4. McCain quickly put out a statement yesterday saying that as president he would "replace the outdated and ineffective patchwork quilt of regulatory oversight in Washington and bring transparency and accountability to Wall Street" - which is a bit rich, considering the actual fact that he has been in Washington for a quarter of a century and has a virtually zero track record as a reformer of the patchwork quilt of regulatory oversight. Six years ago, he reportedly did offer one amendment on an accountability reform bill, but otherwise, his long tenure contradicts his "maverick" marketing. In fact, back in the mid-'90s, when the GOP was riding high on Capitol Hill, McCain proposed a moratorium on existing federal regulations, which he insisted were wrecking "the American dream." And as he told The Wall Street Journal earlier this year, "I'm always for less regulation." Obama now has the opportunity to factually demonstrate that the McCain's "maverick" image is a fraud.

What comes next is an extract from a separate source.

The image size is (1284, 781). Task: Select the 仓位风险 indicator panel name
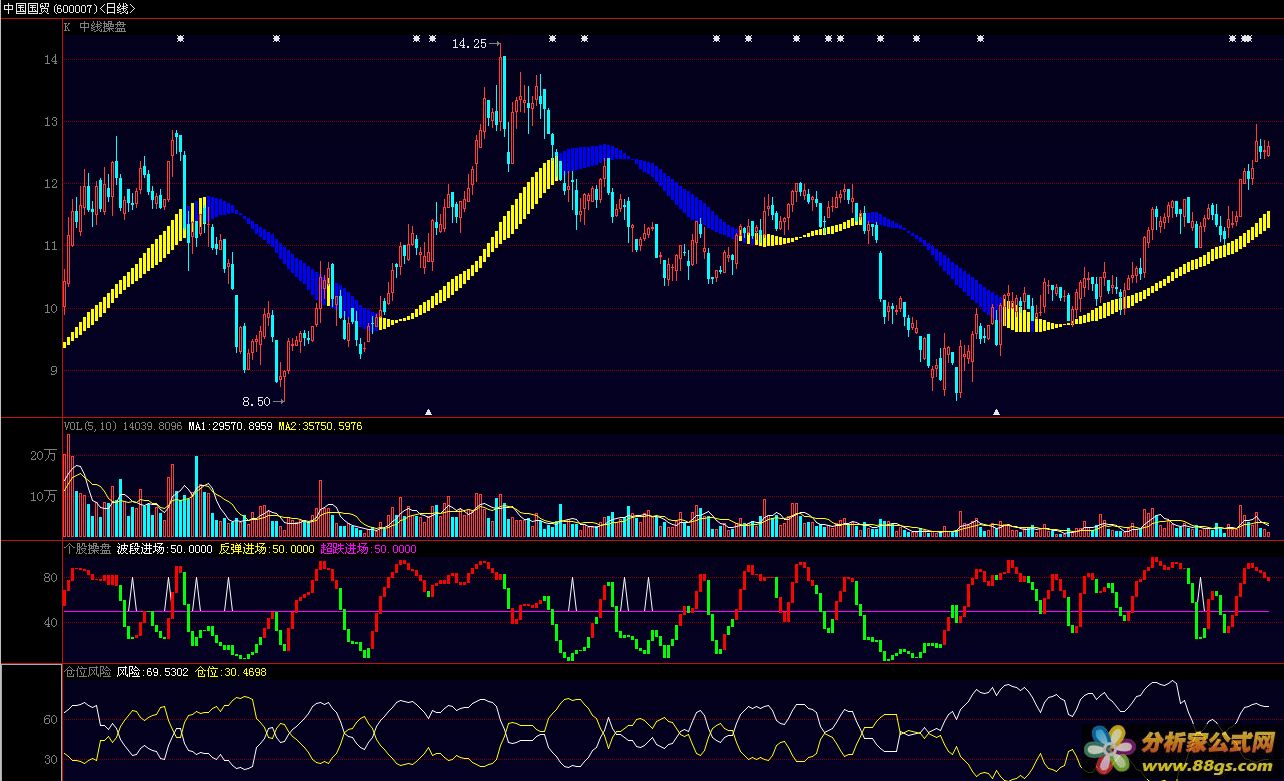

5. McCain handed Obama a gift yesterday, by declaring that, despite the Wall Street meltdown, "the fundamentals of the economy are strong." The McCain people quickly realized that their candidate had screwed up (after all, if Obama had uttered those same seven words, the McCain people would have jumped for joy). So they made sure that McCain got out there, within the same news cycle, with a clarification of sorts. McCain soon explained that what he had meant to say was that the fundamentals of the economy are strong because of the greatness of America's workers. (Which perhaps means that, from now on, whenever Obama talks pessimistically about the state of the economy, McCain will accuse him of being "against the workers," a distant cousin of "against the troops.") Obama now has the opportunity to repeatedly quote McCain's initial remark, and perhaps tie it to McCain's primary-season admission about how "the issue of economics is not something that I've understood as well as I should."

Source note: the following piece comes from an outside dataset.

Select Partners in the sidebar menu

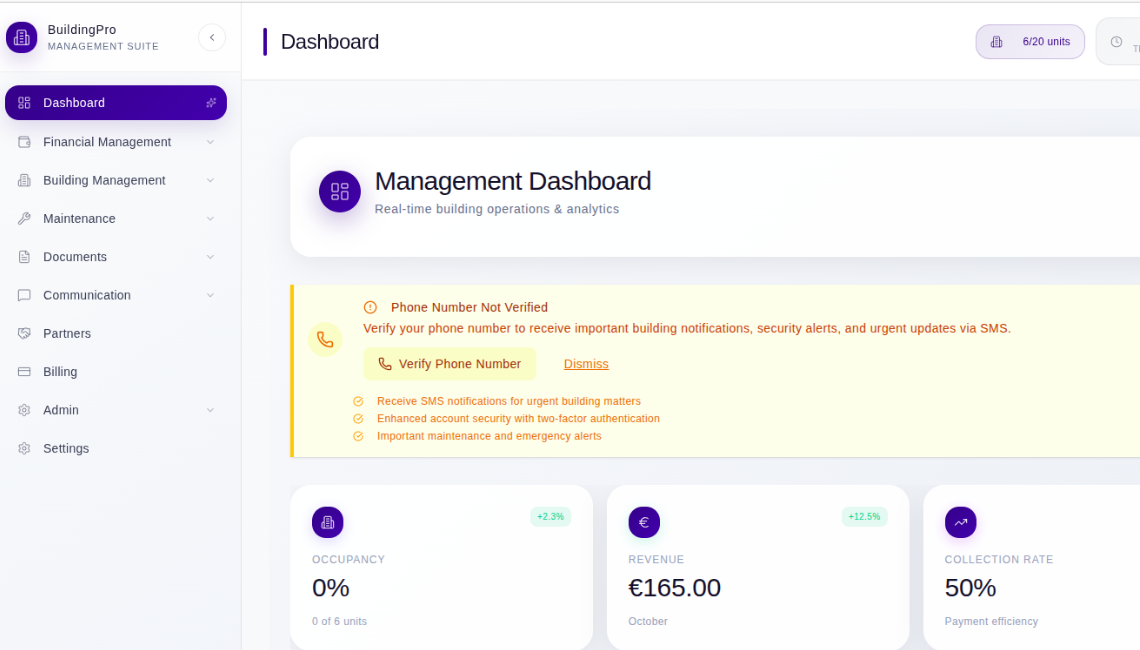pyautogui.click(x=67, y=333)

6. The current crisis gives Obama the opportunity to invoke the Democratic label and close the sale with some of the resistent working-class Democrats. They may never warm to him, but he can potentially argue that the Republican ideology is responsible for their woes and that the Republican candidate, who has long been in thrall to that ideology, can't be trusted to make things better. Indeed, Joe Biden played the party card this morning on CNN: "Who has been the captain of the helm (for) these past eight years?...The Republican economic philosophy that John (McCain) has adhered to, that has driven us into this hole."
Given such rhetorical weaponry, is it possible that Obama could still fail to hit the target and profit politically? Absolutely.
He has yet to demonstrate that he can speak affirmatively about his own kitchen-table proposals in the kind of everyday language that resonates (for his sake, he'd better pick up some tips from his allegedly new best friend, Bill Clinton); he is dogged by the liberal label, to the point where, even though he is repeatedly promising tax cuts to most Americans, and even though his agenda spells out the details, a lot of voters simply don't believe him; and even though he did warn of an impending housing crisis 18 months ago, and delivered a speech six months ago about the need for better federal oversight of the financial sector, he can't prove to the voters that he has successfully championed oversight during his brief Senate career. Because he hasn't.